Korean Steamed Eggs (Gyeran Jjim)
Ingredients
- 4 eggs
- 1 teaspoon Mirin
- 2 teaspoons fish sauce
- 1 cup dashi stock
- 1 stalk green onion thinly sliced
Instructions
- Heat earthenware or a small pot on medium heat.
- Meanwhile, in a bowl, whisk together eggs, mirin, and fish sauce. For extra smooth eggs, pour the egg mixture through a sieve to remove any lumps.
- Once the earthenware or pot is hot, pour in dashi stock and bring it to a soft boil.
- Whisk the stock as you slowly pour in egg mixture - this prevents the eggs from sticking to the pot.
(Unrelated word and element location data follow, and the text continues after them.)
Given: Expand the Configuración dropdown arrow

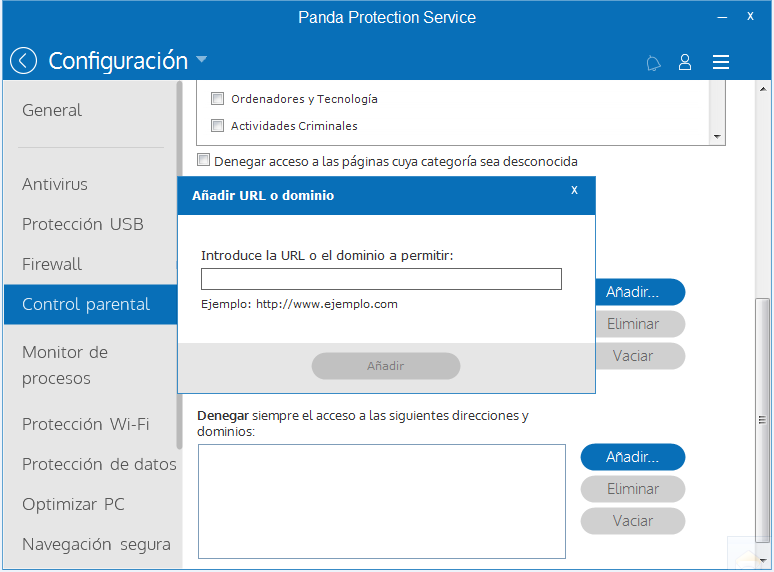Looking at the screenshot, I should [201, 59].
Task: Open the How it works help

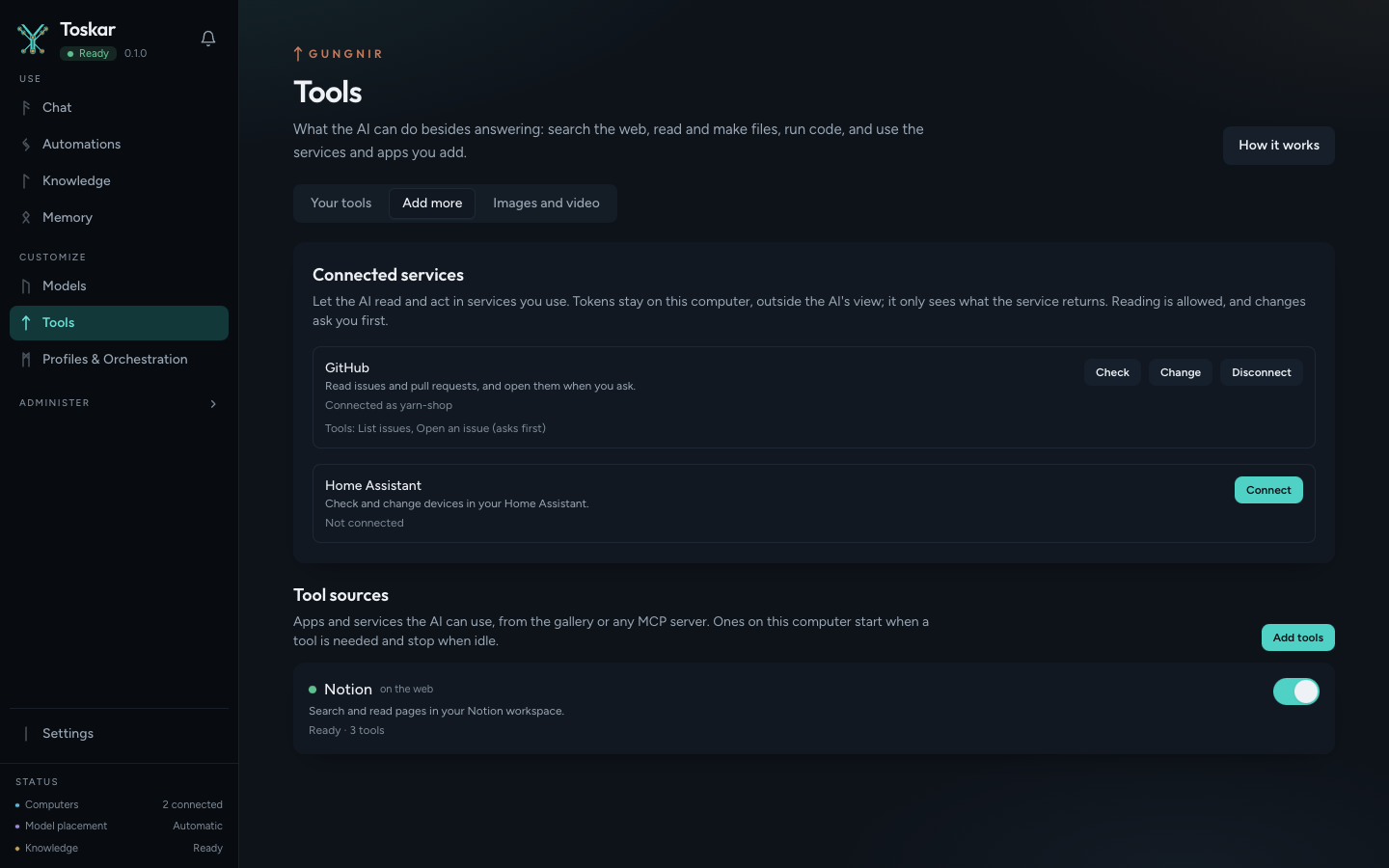Action: click(1279, 146)
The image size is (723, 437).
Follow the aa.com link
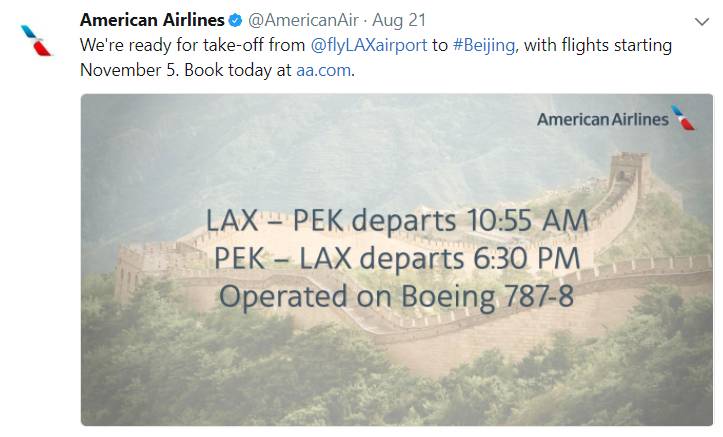(324, 71)
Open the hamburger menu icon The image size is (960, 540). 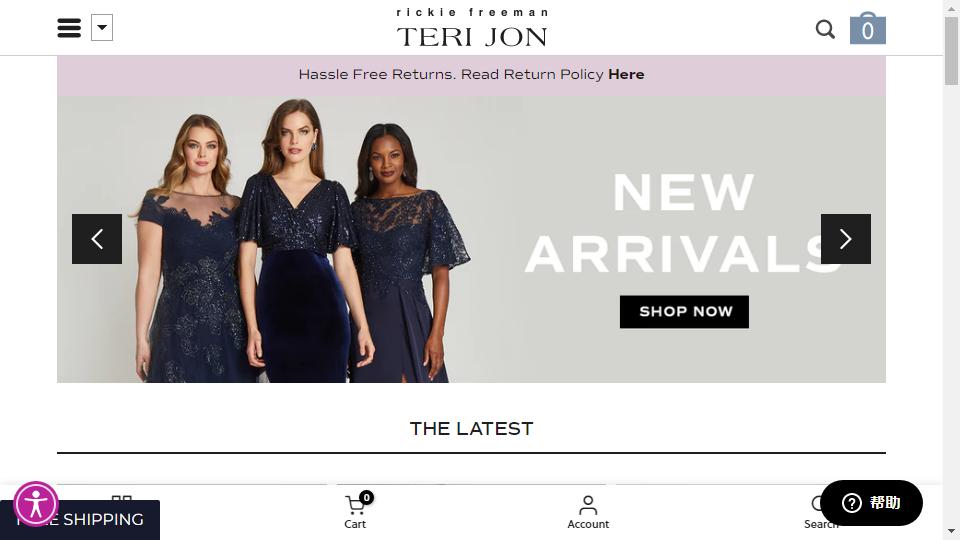tap(69, 28)
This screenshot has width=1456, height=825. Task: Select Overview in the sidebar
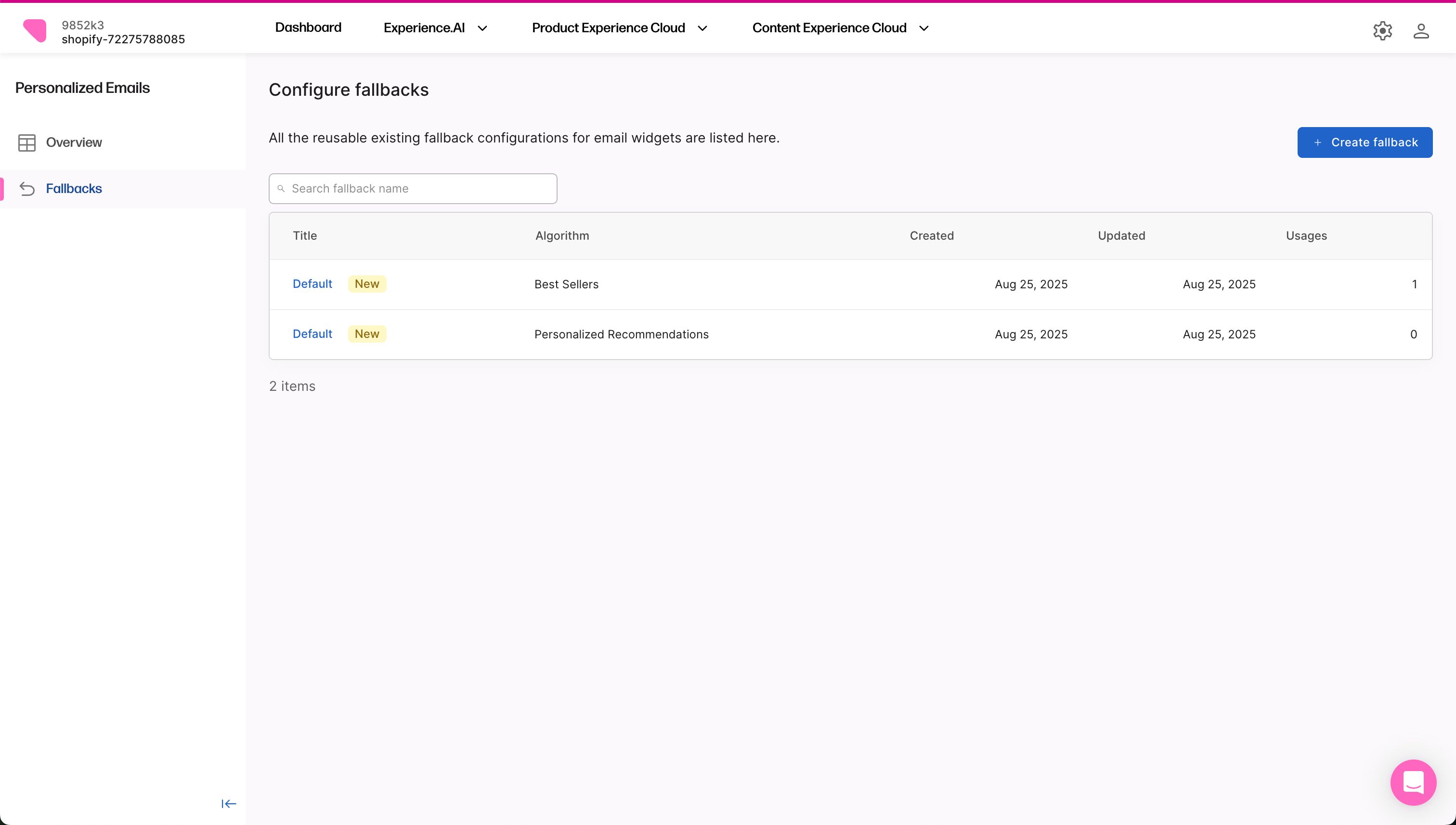[x=74, y=143]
Continue to whisk the eggs for a couple more seconds until they're well combined.
- Switch to a wooden or silicone spoon, then continue to stir the eggs and scrape the bottom and sides of the pot. Continue to cook and bring the fluffy egg curdles to the center until you feel resistance and it's about 75% cooked.
- Turn heat to low, cover with a lid, and cook for about 2-3 minutes in earthenware or 3-4 minutes in a pot. You'll know when they're done when the center of the eggs is set. Turn off heat and top with toasted sesame seeds & sliced green onions if you're feeling fancy. Serve & enjoy immediately!
Notes
- Use the freshest eggs you have for the best flavor & richest color. You can do a quick float test to check the freshness of the eggs (noted in the blog post above).
- Dashi Stock: This adds saltiness and umami. The dried seasoning is super convenient, like chicken bouillon.
- Mirin: This is a cooking wine that enhances the flavors of the dish.
- Ultra Smooth Eggs: Pour the mixed egg ingredients through a sieve before cooking for a silky, fluffy texture.
- Pot Selection: Earthenware is traditional, but a regular sauce pot works well too. A see-through lid helps prevent overcooking. Cooking time is around 5 minutes, adjusting slightly based on pot thickness.
- Flavor Boost: Whisk in dashi stock, mirin, and fish sauce for extra deliciousness. These subtle flavors make the eggs addictively good!
Nutrition
Exact calculations may vary. For the most accurate nutritional information, use your preferred nutrition calculator, actual ingredients, and quantities used for the recipe. Please consult with your physician or registered dietitian if more precise nutrition calculations are needed for health reasons.